# scored some logs today



## jimmyjames (Apr 4, 2013)

With the weather being nice tree trimming must be in full swing, I scored a 40" diameter hard maple, some nice elms 30"+ as well as red oak white oak and also...... sycamore! I have never seen sycamore around here and was strange when I gazed upon its camouflage bark... I was also surprised too see that the maple is a hard maple, hard maples around here are hard to find, most around here are silver maple

Here's the hard maple, the metal bar is 36" in long for size reference, didn't have a tape with me.

http://i178.Rule #2/albums/w249/jimmyjames1981/IMG_20130404_112848_617_zps1f199641.jpg


----------



## Kevin (Apr 4, 2013)

Nice, but I want to see those ugly red things! 

:irishjig:


----------



## jimmyjames (Apr 4, 2013)

I'm still waiting on the pesky pictures, the guy is computer handicapped..... I'm going up there tomorrow to check them out in person


----------



## woodtickgreg (Apr 5, 2013)

jimmyjames said:


> I'm still waiting on the pesky pictures, the guy is computer handicapped..... I'm going up there tomorrow to check them out in person


Take your camera


----------



## gvwp (Apr 5, 2013)

The Maple in the photo looks like silver Maple. Could be a different type in your area. Hard Maple, around here anyway, has a lighter color and is less course bark than soft Maple. Nice score either way. Should make very nice blanks!


----------



## woodtickgreg (Apr 5, 2013)

gvwp said:


> The Maple in the photo looks like silver Maple. Could be a different type in your area. Hard Maple, around here anyway, has a lighter color and is less course bark than soft Maple. Nice score either way. Should make very nice blanks!


My experience with maples has been the smoother the bark the harder the wood, rough or shagy bark meant softer wood.


----------



## jimmyjames (Apr 5, 2013)

gvwp said:


> The Maple in the photo looks like silver Maple. Could be a different type in your area. Hard Maple, around here anyway, has a lighter color and is less course bark than soft Maple. Nice score either way. Should Also nice blanks!

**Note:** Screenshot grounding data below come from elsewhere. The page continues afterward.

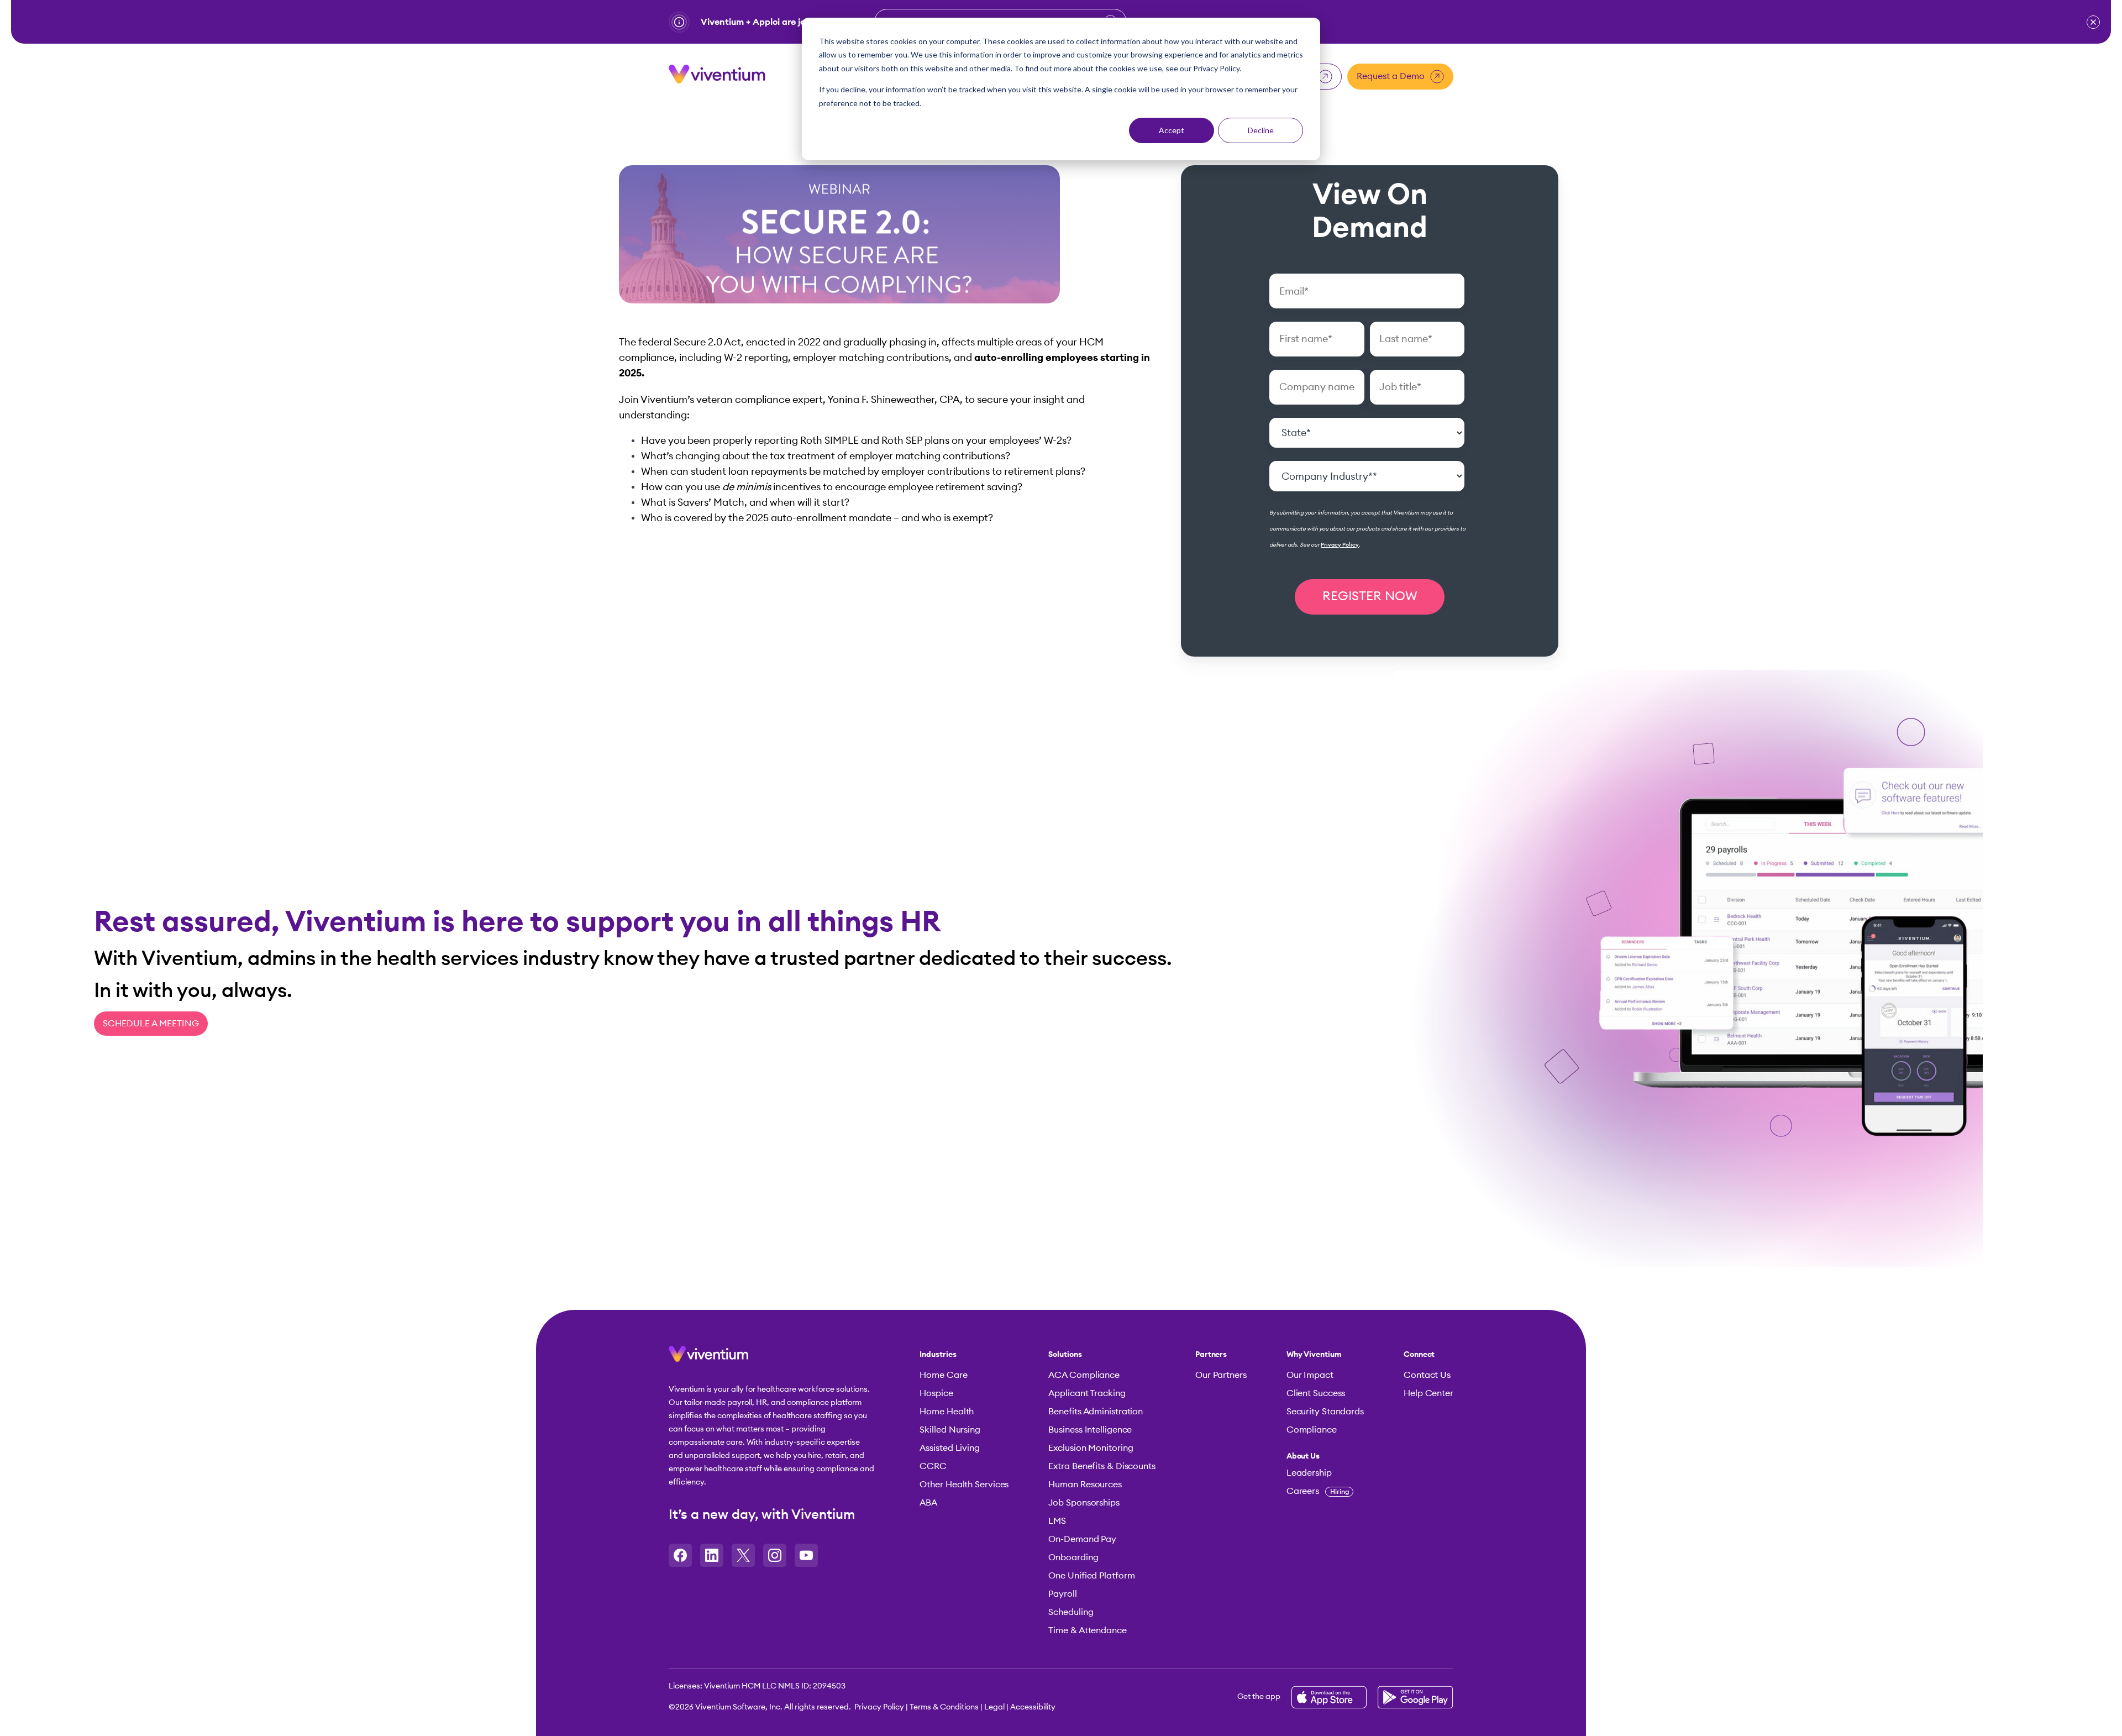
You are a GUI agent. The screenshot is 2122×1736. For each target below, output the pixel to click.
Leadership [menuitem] (1309, 1472)
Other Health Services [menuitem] (964, 1484)
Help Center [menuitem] (1428, 1393)
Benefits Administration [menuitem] (1095, 1411)
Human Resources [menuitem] (1085, 1484)
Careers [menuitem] (1317, 1491)
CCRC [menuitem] (933, 1466)
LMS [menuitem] (1057, 1521)
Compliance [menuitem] (1311, 1429)
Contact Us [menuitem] (1427, 1375)
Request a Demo (1391, 76)
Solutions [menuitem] (1064, 1355)
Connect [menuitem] (1419, 1355)
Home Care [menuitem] (943, 1375)
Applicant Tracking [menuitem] (1086, 1393)
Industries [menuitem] (938, 1355)
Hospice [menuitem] (936, 1393)
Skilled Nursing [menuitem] (950, 1429)
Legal (994, 1707)
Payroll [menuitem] (1062, 1594)
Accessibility (1032, 1707)
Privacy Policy (1340, 545)
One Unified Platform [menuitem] (1091, 1575)
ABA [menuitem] (928, 1502)
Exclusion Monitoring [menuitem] (1090, 1448)
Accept (1171, 130)
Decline (1261, 130)
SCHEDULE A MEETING (151, 1023)
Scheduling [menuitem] (1070, 1612)
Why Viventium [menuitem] (1314, 1355)
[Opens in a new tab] (680, 1555)
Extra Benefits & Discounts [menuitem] (1101, 1466)
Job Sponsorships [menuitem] (1083, 1502)
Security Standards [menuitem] (1325, 1411)
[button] (2093, 22)
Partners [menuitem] (1211, 1355)
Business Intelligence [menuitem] (1090, 1429)
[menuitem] (1325, 1456)
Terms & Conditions (944, 1707)
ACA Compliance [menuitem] (1084, 1375)
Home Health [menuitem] (947, 1411)
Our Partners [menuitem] (1221, 1375)
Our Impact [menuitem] (1309, 1375)
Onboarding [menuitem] (1073, 1557)
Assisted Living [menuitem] (950, 1448)
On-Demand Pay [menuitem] (1082, 1539)
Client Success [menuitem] (1316, 1393)
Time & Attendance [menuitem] (1087, 1630)
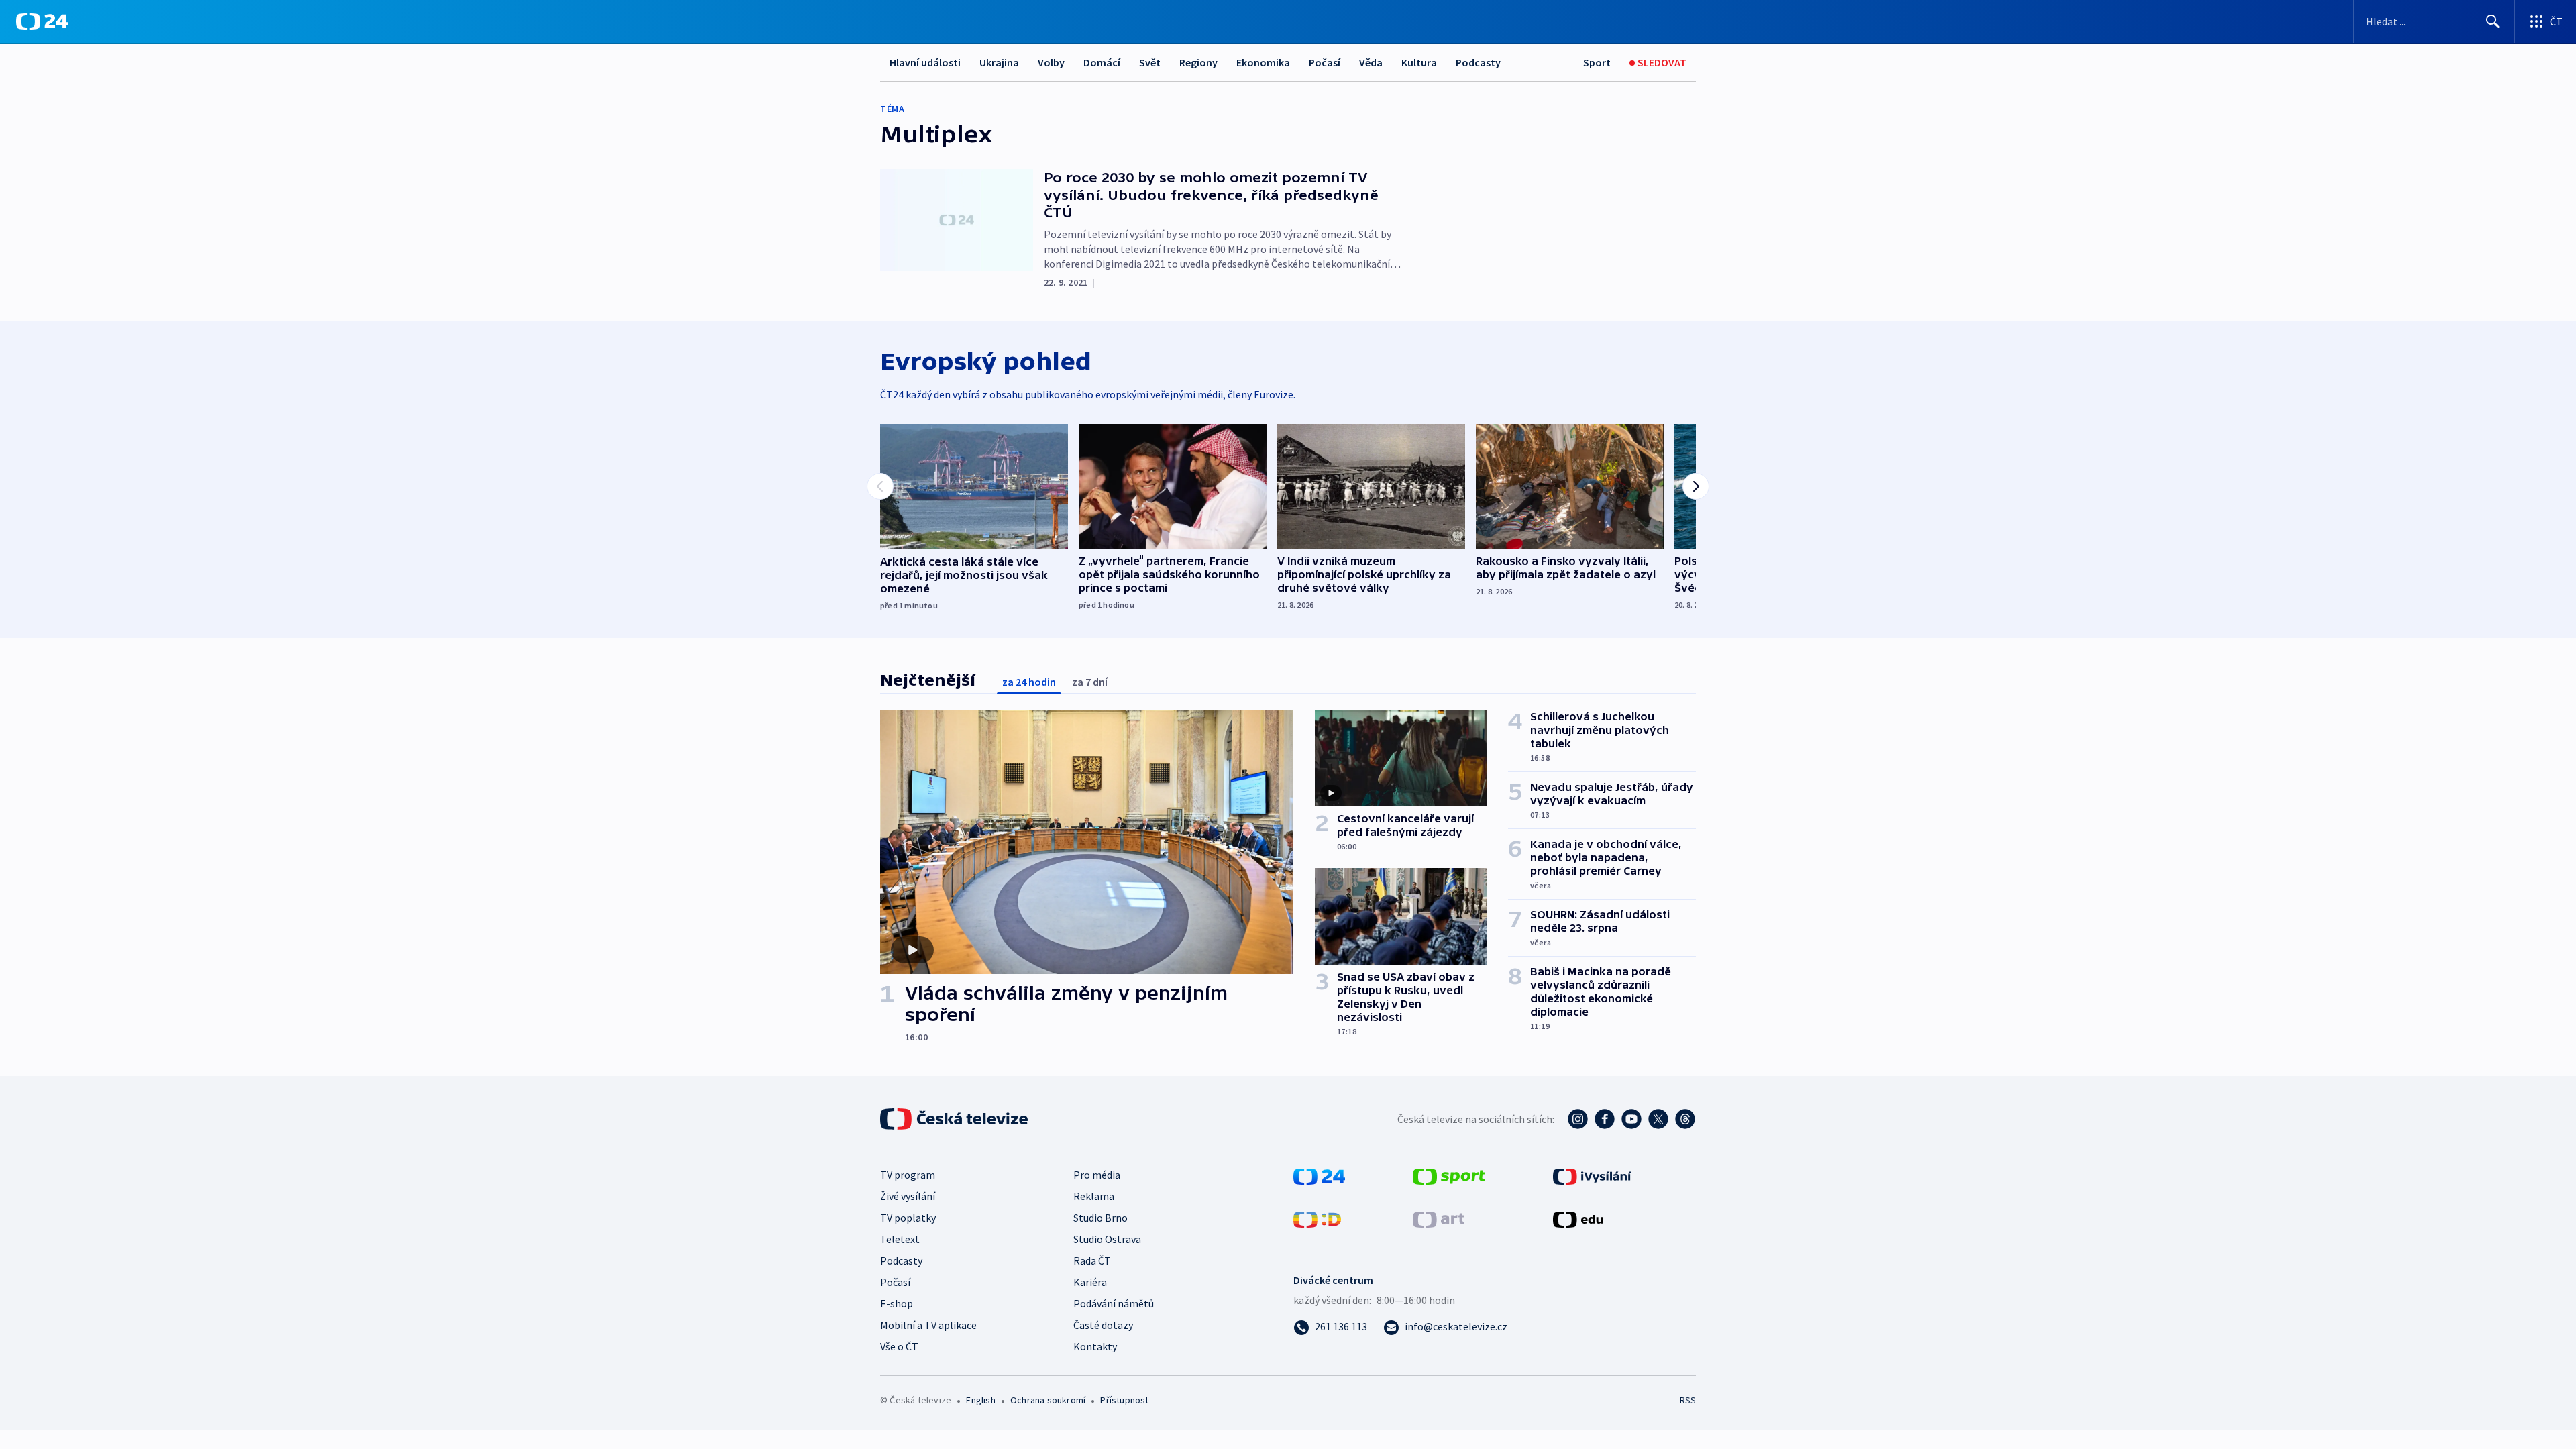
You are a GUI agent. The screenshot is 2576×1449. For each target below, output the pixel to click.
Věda (1371, 62)
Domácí (1101, 62)
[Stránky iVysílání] (1592, 1175)
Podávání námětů (1113, 1303)
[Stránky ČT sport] (1449, 1175)
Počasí (1324, 62)
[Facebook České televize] (1604, 1119)
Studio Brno (1100, 1217)
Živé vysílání (907, 1196)
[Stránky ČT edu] (1578, 1218)
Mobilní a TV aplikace (928, 1325)
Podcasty (1478, 62)
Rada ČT (1092, 1260)
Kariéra (1090, 1282)
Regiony (1198, 62)
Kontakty (1095, 1346)
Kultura (1419, 62)
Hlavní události (925, 62)
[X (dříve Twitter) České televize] (1658, 1119)
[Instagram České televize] (1578, 1119)
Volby (1051, 62)
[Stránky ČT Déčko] (1317, 1218)
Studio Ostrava (1107, 1239)
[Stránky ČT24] (1319, 1175)
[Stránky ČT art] (1438, 1218)
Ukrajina (999, 62)
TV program (907, 1174)
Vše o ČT (899, 1346)
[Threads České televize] (1685, 1119)
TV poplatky (908, 1217)
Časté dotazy (1103, 1325)
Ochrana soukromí (1047, 1400)
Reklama (1093, 1196)
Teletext (900, 1239)
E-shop (896, 1303)
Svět (1150, 62)
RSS (1688, 1400)
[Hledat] (2492, 21)
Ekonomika (1263, 62)
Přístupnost (1124, 1400)
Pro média (1096, 1174)
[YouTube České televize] (1631, 1119)
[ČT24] (42, 21)
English (980, 1400)
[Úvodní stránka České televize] (955, 1119)
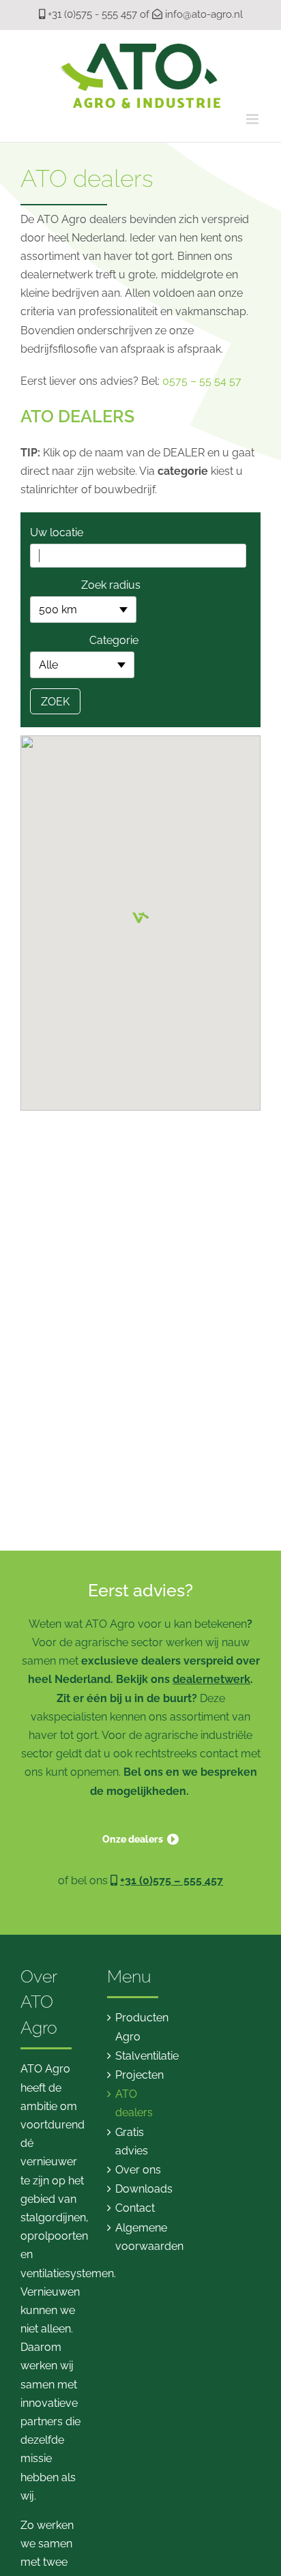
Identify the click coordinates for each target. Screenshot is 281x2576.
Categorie (113, 640)
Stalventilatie (140, 2055)
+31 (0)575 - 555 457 (92, 14)
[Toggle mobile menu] (253, 119)
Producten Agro (140, 2027)
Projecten (139, 2074)
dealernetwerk (211, 1679)
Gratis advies (131, 2141)
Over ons (138, 2169)
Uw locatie (56, 532)
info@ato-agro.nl (204, 14)
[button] (140, 911)
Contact (135, 2207)
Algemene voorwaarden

I'm quite sure its a hard maple, it has the peeling bark, the soft silver maples around here have deeper furrowed non peeling bark, and is much softer cutting. This log has been sitting for a couple weeks so the cut ends have yellowed quite a bit from the sun. Also it has some mineral stain in it as well .The higher up branches have the smooth bark that's more common to the smaller hard sugar maples. Plus with when I bucked the ends its much harder then a soft maple, I had a brand new chain on and the saw didn't like it one bit.... and this guys getting milled into big old 9/4 slabs, the smaller logs are going to be 4 and 8/4 lumber and also will cut a couple 16/4 slabs down into 4x4's. The higher up limbs have some cool staining in them, almost purple in the heartwood. 

I cut this chunk yesterday and took the picture today so the wood had a chance to discolor from sitting in the sun all day so it doesn't show the color very well but you get the idea

http://i178.Rule #2/albums/w249/jimmyjames1981/IMG_20130404_134432_381_zps1a397d71.jpg


----------